Upper and lower canal infections can cause one or more of the following symptoms :
- unusually frequent urination
- Intense urge to urinate
- Pain , discomfort, or burning sensation when urinating
- Pain, pressure, or tenderness in the bladder area
- Urine that looks cloudy, smells bad, or has an unusually strong smell
- Fever with or without shaking
- Nausea and vomiting
- Side or mid-upper back pain
- waking up to urinate
- unusual cases of abduction
When should you see a doctor?
You should see your doctor if you have frequent urination, an intense urge to urinate, discomfort during urination, or other symptoms of a urinary tract infection. You should also seek medical attention if you have symptoms of a kidney infection such as fever, nausea, vomiting, and pain in your side or back. It is especially important for any pregnant woman who has symptoms of an upper or lower urinary tract infection to see a doctor immediately.
Which department should I go to for urinary tract infection in women?
A family doctor can treat most urinary tract infections in women. If you have frequent recurrences or a chronic kidney infection, you may be referred to a doctor who specializes in urinary disorders (urologist) or kidney disorders (nephrologist) for evaluation.
How is urinary tract infection diagnosed in women?
Your doctor will ask you about your symptoms and whether you have ever had a urinary tract infection. He or she will also ask you about your sexual history, including any history of STDs for you and your partner, condom use, multiple partners, diaphragm or spermicide use, and whether you could be pregnant. Your doctor will also ask if you have any other medical problems that could increase your chances of developing an infection, such as diabetes (diabetes) .
You will be asked to provide a urine sample to be tested in the lab to see if it contains bacteria or other signs of infection. Your urine sample may also be sent to the lab to identify certain types of bacteria and specific antibiotics that can be used to destroy the bacteria. If you have a fever or other symptoms of an upper canal infection, your doctor may order a blood test to determine your white blood cell count. A high white blood cell count indicates infection. The blood may also be tested for bacterial growth. This is called a blood culture .

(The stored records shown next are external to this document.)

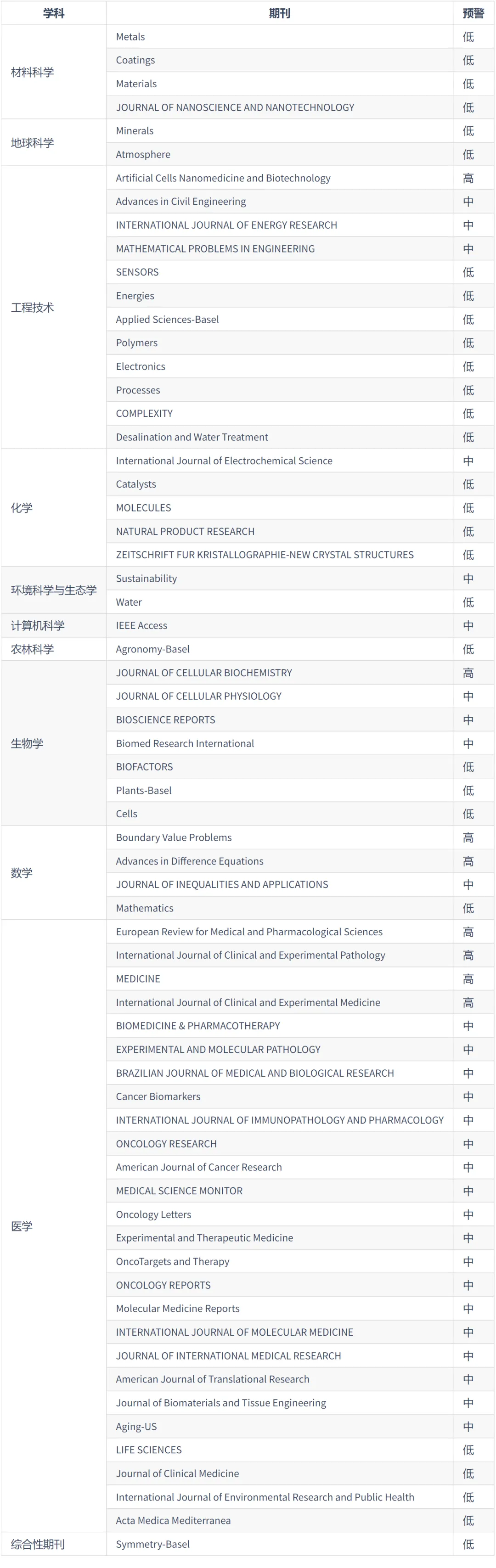Click Boundary Value Problems journal
Screen dimensions: 496x1568
(x=174, y=837)
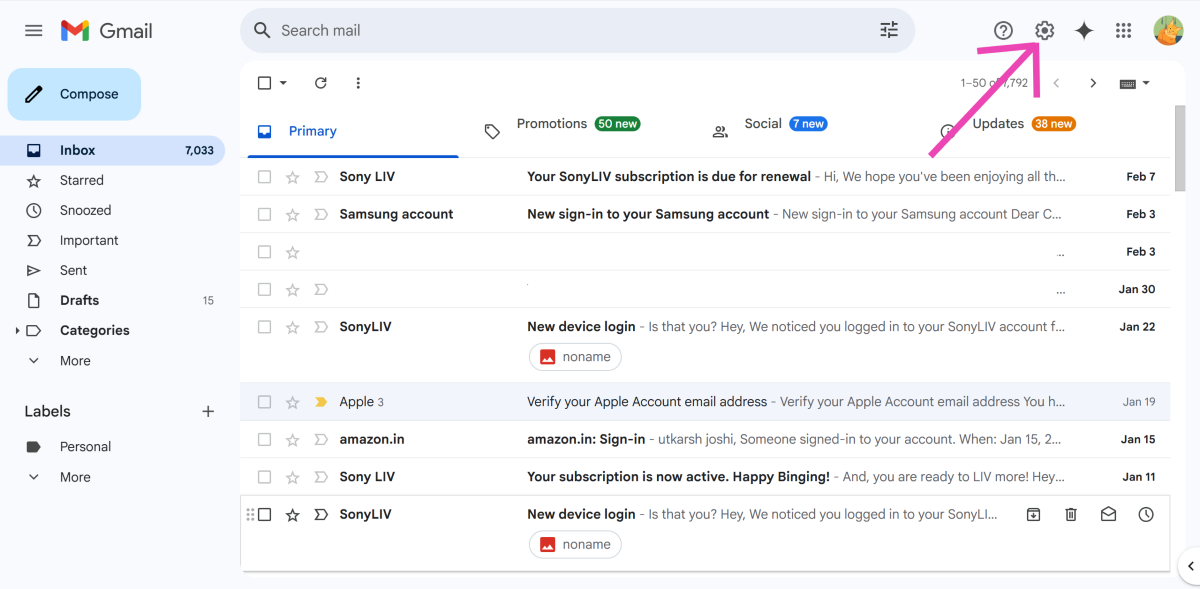Check the Samsung account email checkbox
The height and width of the screenshot is (589, 1200).
pos(264,214)
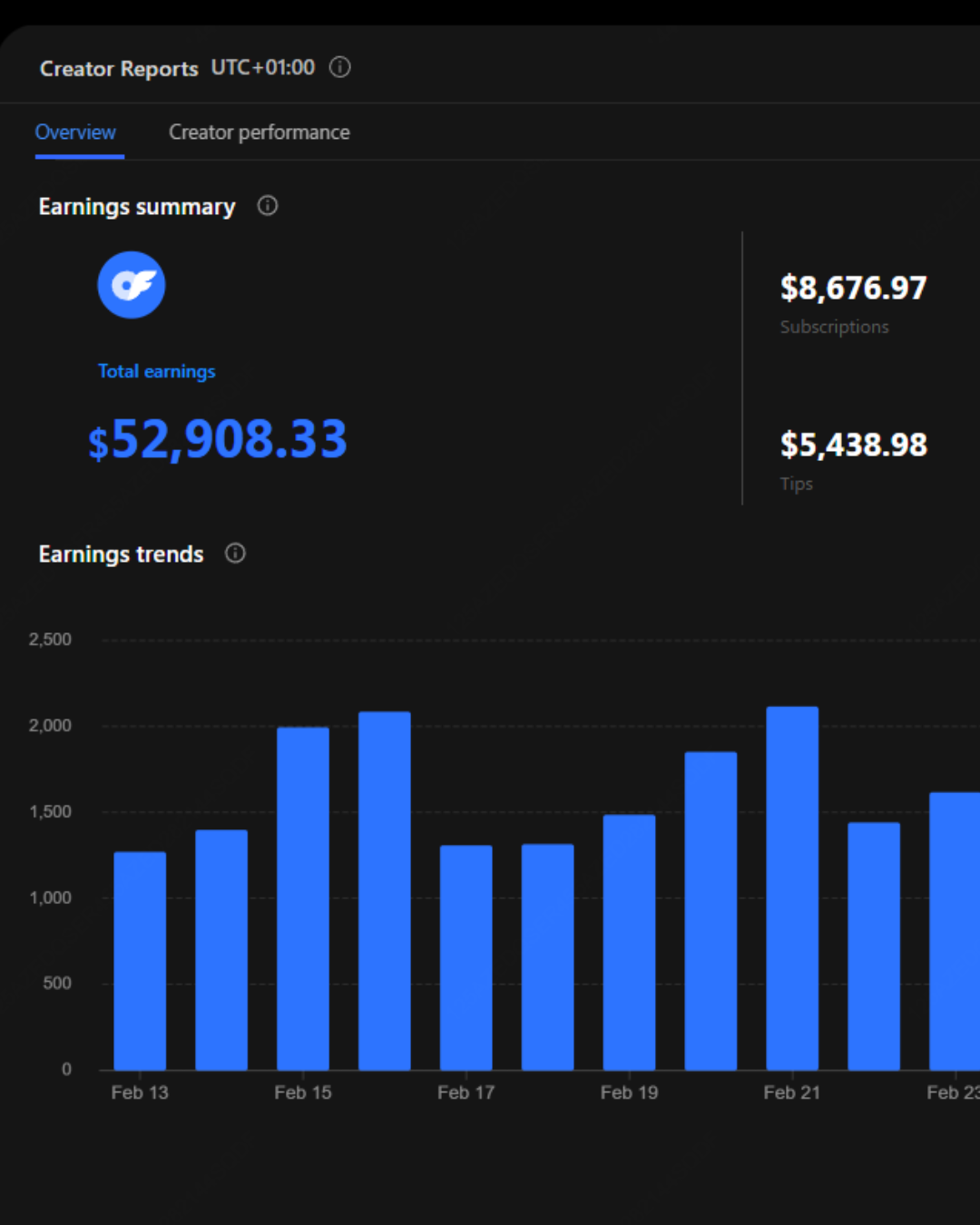Click the Tips label under $5,438.98

(x=796, y=484)
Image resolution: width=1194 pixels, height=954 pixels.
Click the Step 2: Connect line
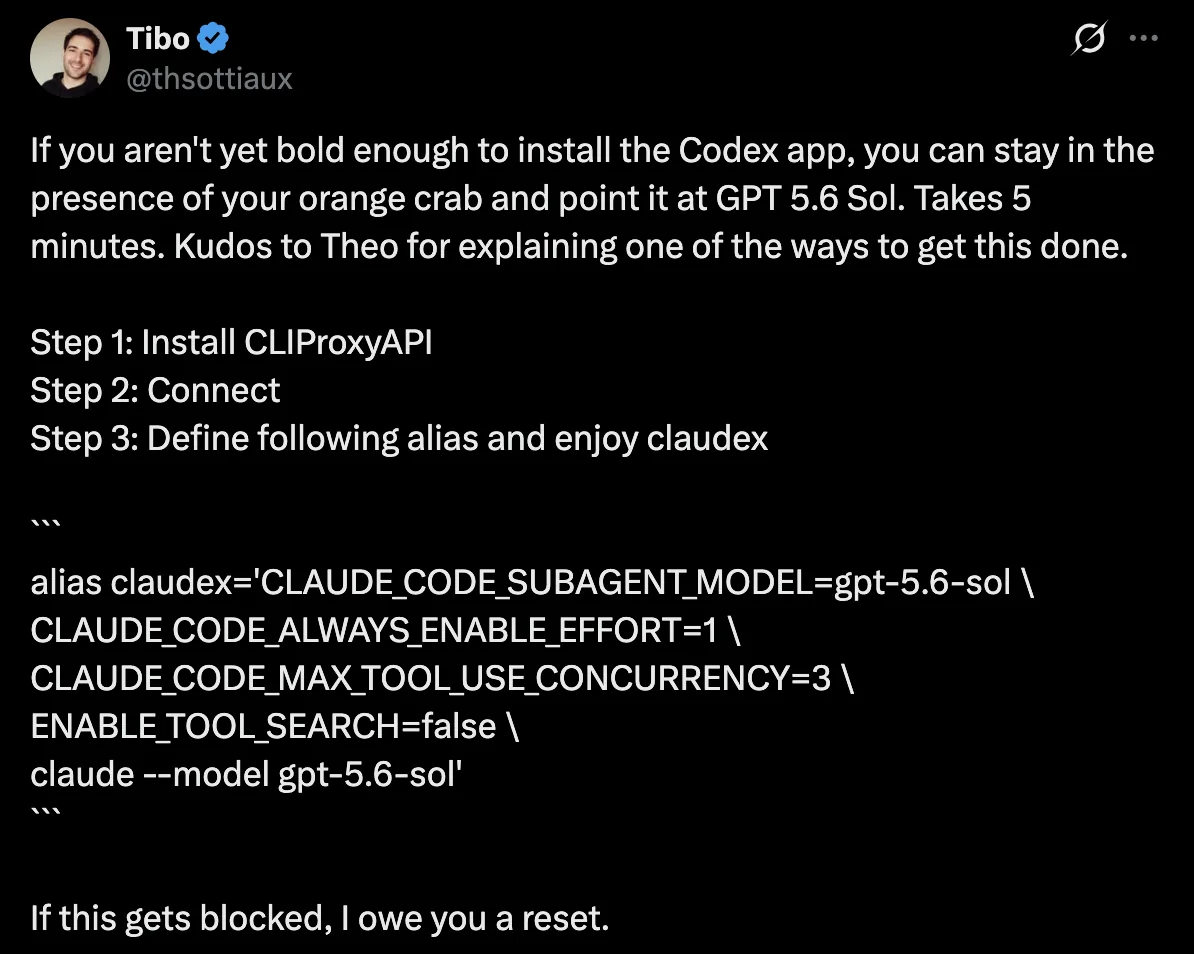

In people with severe symptoms of kidney infection or frequent episodes of lower or upper urinary tract infections, additional testing may be required, such as:
- Computed tomography scan of your kidneys and urinary system
- ultrasound examination
- Cystoscopy (an exam in which your doctor checks the inside of your bladder using a thin, hollow telescope-like instrument)
How to treat urinary tract infection in women?
Doctors treat lower and upper urinary tract infections with antibiotics. Lab tests can determine the best antibiotic for treatment. Most uncomplicated lower tract infections are treated with a three-day course of antibiotics, but women who are pregnant or have immunosuppressive diseases such as diabetes often need to take antibiotics for a longer period of time.
People with upper canal infections are usually treated with a 10 to 14 day course of antibiotics. Those with severe upper tract infections may require hospital treatment with antibiotics given through a vein (intravenously). This is especially true if nausea, vomiting and fever increase the risk of dehydration and prevent a person from taking oral antibiotics.
How to prevent urinary tract infection in women?
For urinary tract infection prevention in women, the following measures may help:
- Drink enough water every day
Fluids prevent the growth of bacteria by cleaning your urinary tract. Drinking cranberry juice may inhibit bacterial growth by reducing the ability of bacteria to adhere to the urethra.
- Wipe from front to back
To prevent the spread of intestinal bacteria from the rectum to the urinary tract, women should always wipe the toilet paper from front to back after defecating.
- Reduce the spread of bacteria during sexual intercourse
Urinate after intercourse to flush bacteria from your urethra. If you continue to get an infection, you should talk to your doctor about using antibiotics after sex to reduce the risk of developing a urinary tract infection.